Can you say what the volume of the 2nd solution is?
And how much alcohol it contains?
• February 4th 2013, 04:01 PM
asdewq
Re: Mixtures Problem
That is exactly the problem, the only given is that it is 20 liters smaller than the first solution. It contains 30% alcohol

Edit: Basically my givens are
Solution 1: 90% alcohol, volume x
Solution 2: 30% alcohol, volume x-20
Final Solution: 72% alcohol, volume x+x-20-15 (2x-35)
• February 4th 2013, 04:03 PM
ILikeSerena
Re: Mixtures Problem
Well, if the first solution contains x liters, then the second solution contains (x-20) liters.
That is 20 liters less than the unknown amount of the first solution.

How much liters of alcohol would that make?
• February 4th 2013, 04:05 PM
ILikeSerena
Re: Mixtures Problem
Quote:

Originally Posted by asdewq
Edit: Basically my givens are
Solution 1: 90% alcohol, volume x
Solution 2: 30% alcohol, volume x-20
Final Solution: 72% alcohol, volume x+x-20-15 (2x-35)

Exactly!

Now how much liters of alcohol is in each solution?
• February 4th 2013, 04:29 PM
asdewq
Re: Mixtures Problem
x + x - 20, - 15 or 2x-35
However, that does not give me a number of liters in the final solution.

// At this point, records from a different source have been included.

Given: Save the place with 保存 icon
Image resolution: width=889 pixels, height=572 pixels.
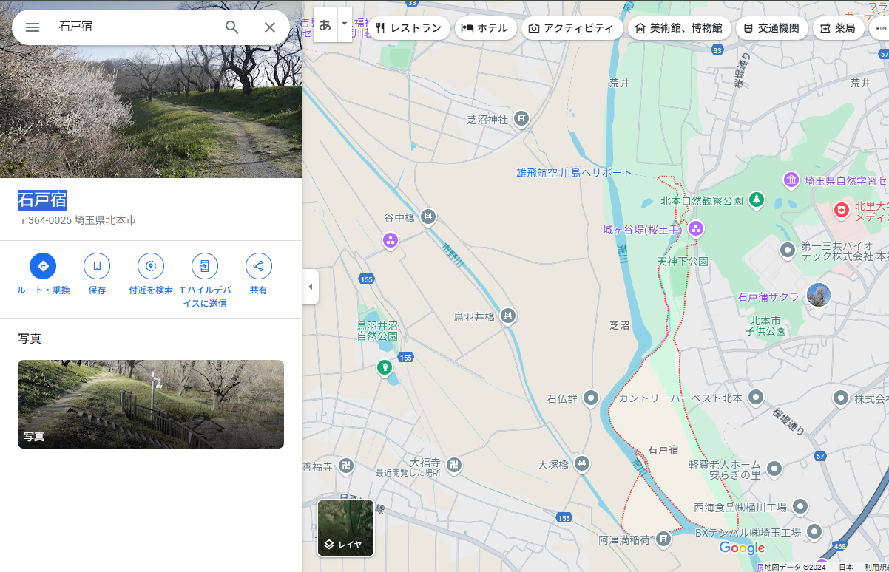Looking at the screenshot, I should tap(97, 266).
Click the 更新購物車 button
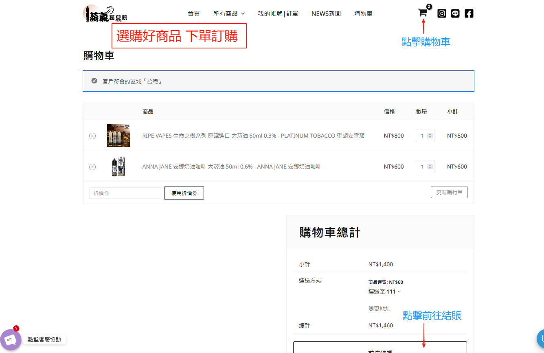 [x=449, y=193]
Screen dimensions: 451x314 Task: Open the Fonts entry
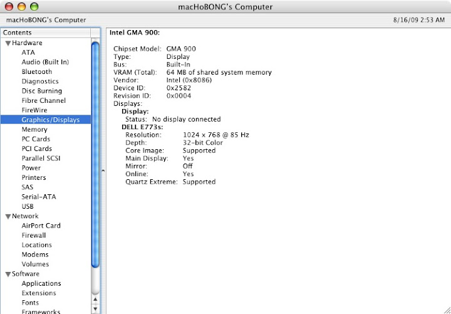(x=30, y=303)
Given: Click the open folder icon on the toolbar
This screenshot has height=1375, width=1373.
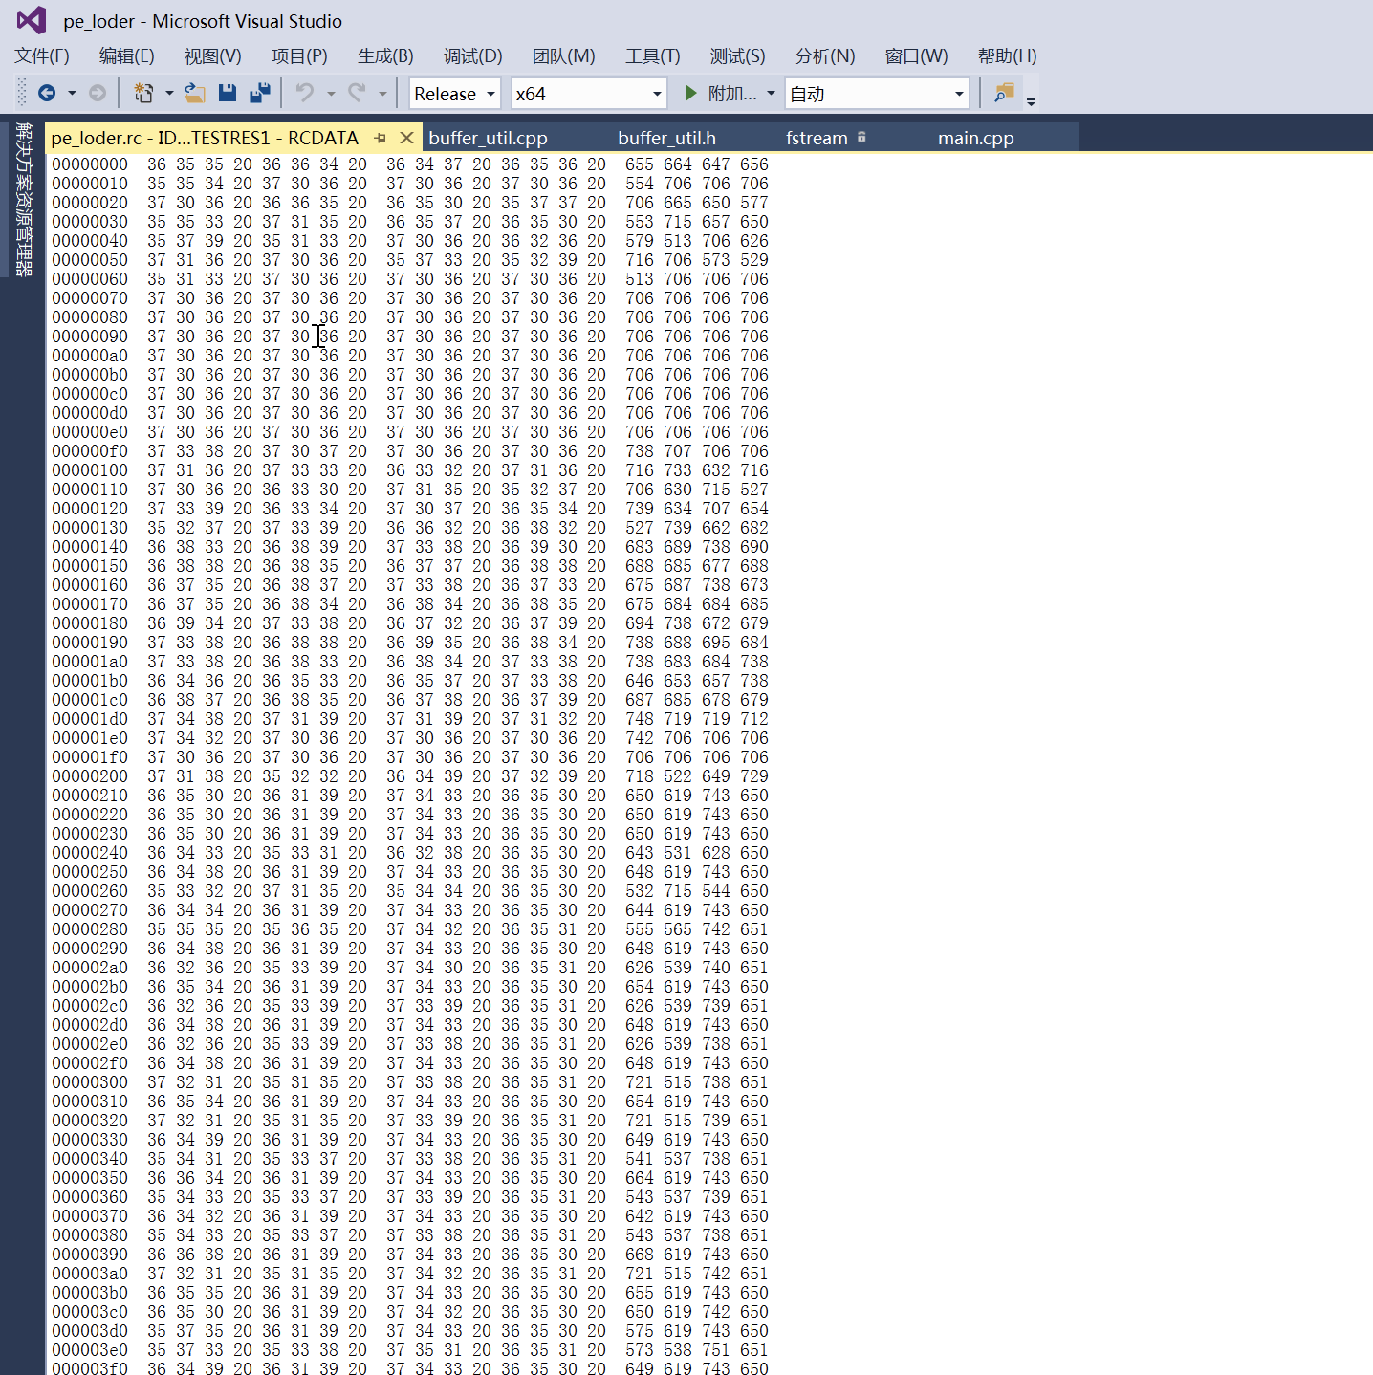Looking at the screenshot, I should [195, 93].
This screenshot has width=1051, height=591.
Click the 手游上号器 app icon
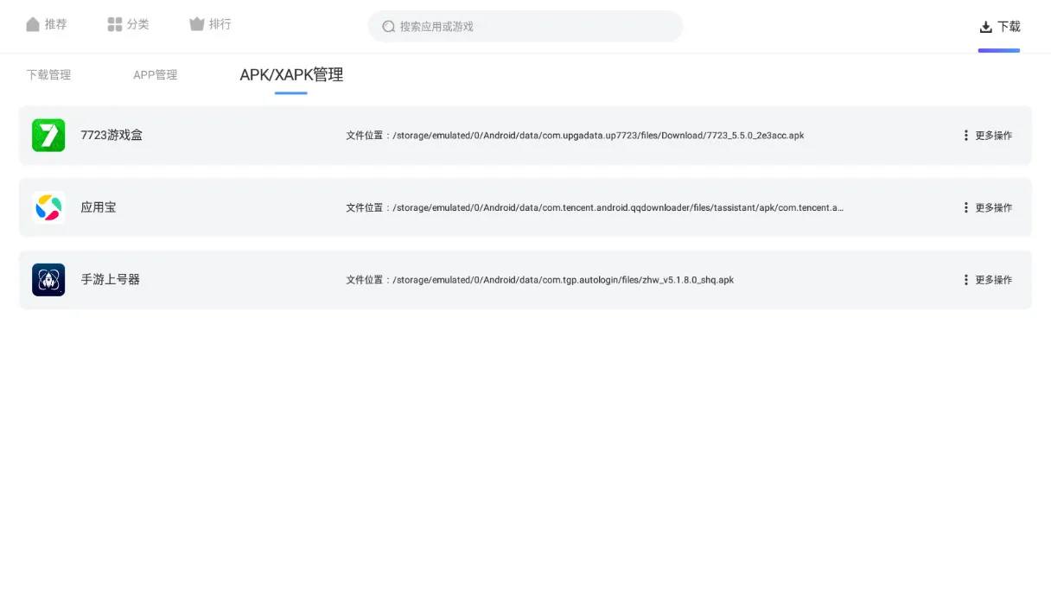point(48,279)
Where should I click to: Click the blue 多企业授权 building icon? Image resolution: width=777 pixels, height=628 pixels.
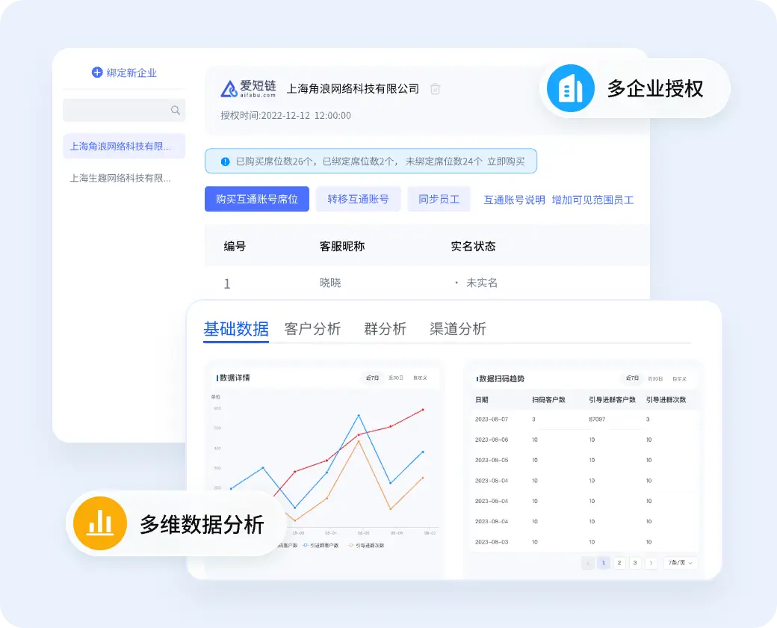coord(570,88)
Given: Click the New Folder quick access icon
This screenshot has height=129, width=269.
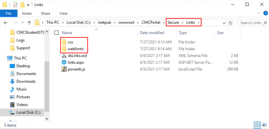Looking at the screenshot, I should [22, 4].
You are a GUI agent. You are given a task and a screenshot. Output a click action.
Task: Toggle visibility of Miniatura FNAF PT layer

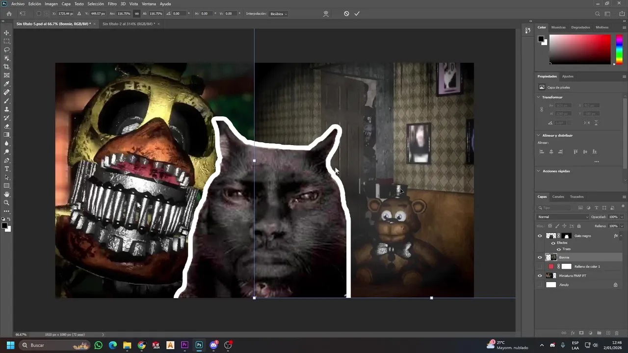540,276
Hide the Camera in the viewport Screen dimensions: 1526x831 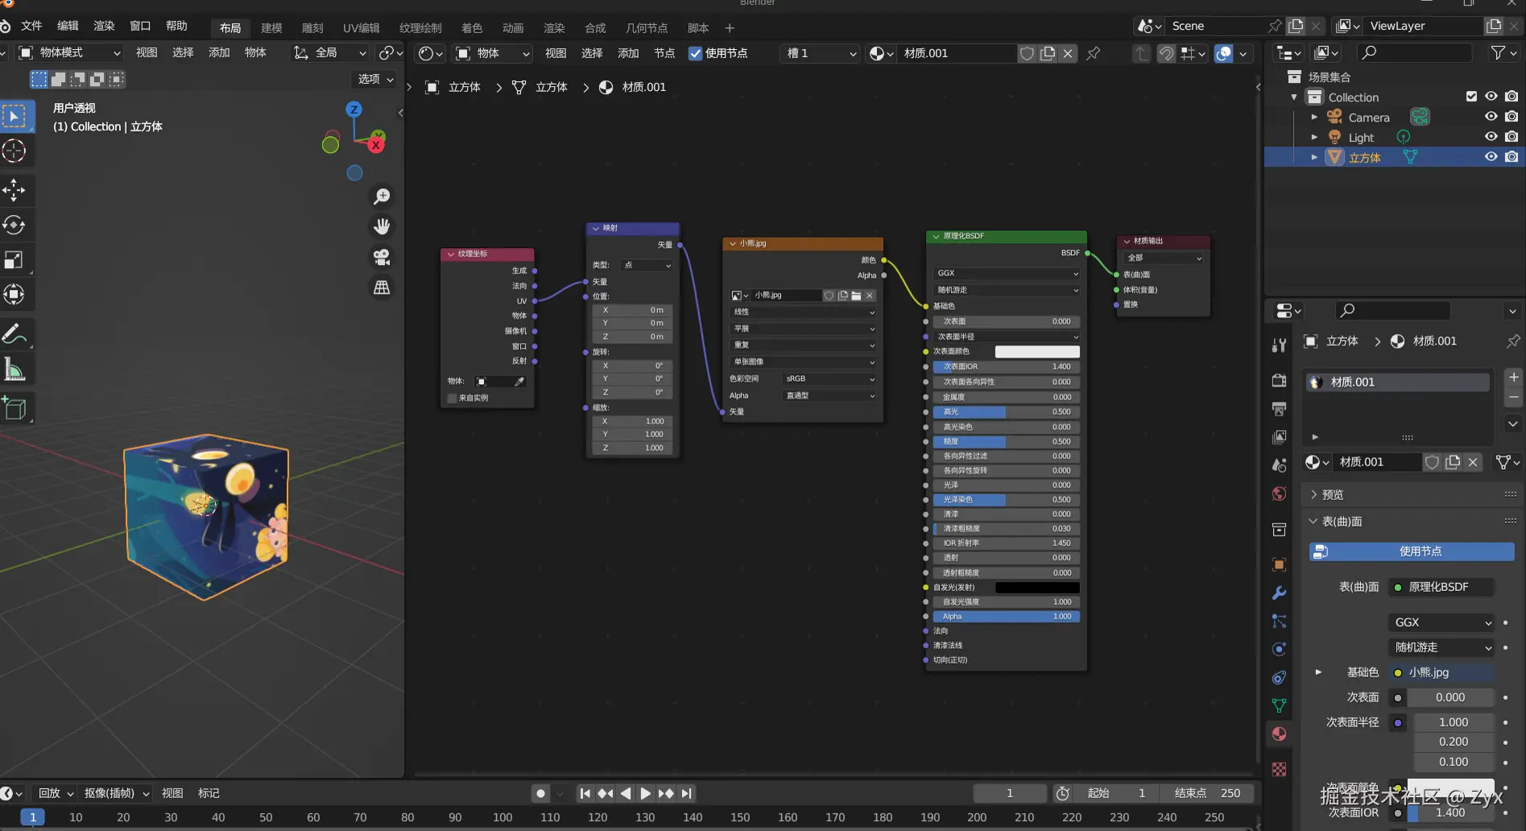point(1491,117)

Working it out through trial and error is simple if tedious. I just need to find a way to do it algebraically so when faced with similar questions I don't have to waste all that time

Edit: If you are asking however, how many liters are given for each solution, then that is exactly the question I am supposed to solve. None are given
• February 4th 2013, 07:56 PM
Soroban
Re: Mixtures Problem
Hello, asdewq!

This is a tricky one . . .

Quote:

A solution of 90% alcohol is mixed with a solution of 30% alcohol that is smaller by 20 liters.
After 15 liters of water evaporates from the solution, the alcohol content is 72%.
How many liters of solution is in the final mixture?

We will consider the amount of water at each stage.

Let $x$ = liters of the 90% alcohol solution.
This contains $0.1x$ liters of water.

Let $x-20$ = liters of the 30% alcohol solution.
This contains $0.7(x-20)$ liters of water.

Then 15 liters of water is removed.
The mixture contains: $0.1x + 0.7(x-20) - 15 \:=\:0.8x - 29$ liters of water. .[1]

The final mixture contains: $x + (x-20) - 15 \:=\:2x-35$ liters .(a)
. . which is 28% water.
The mixture contains: $0.28(2x-35) \:=\:0.56x-9.8$ liters of water. .[2]

We just described the final amount of water in two ways.

There is our equation! . . . . $0.8x - 29 \:=\:0.56x - 9,8$

Solve for $x\!:\;x \,=\,80$

Substitute into (a): . $2(80) - 35 \:=\:125$ liters.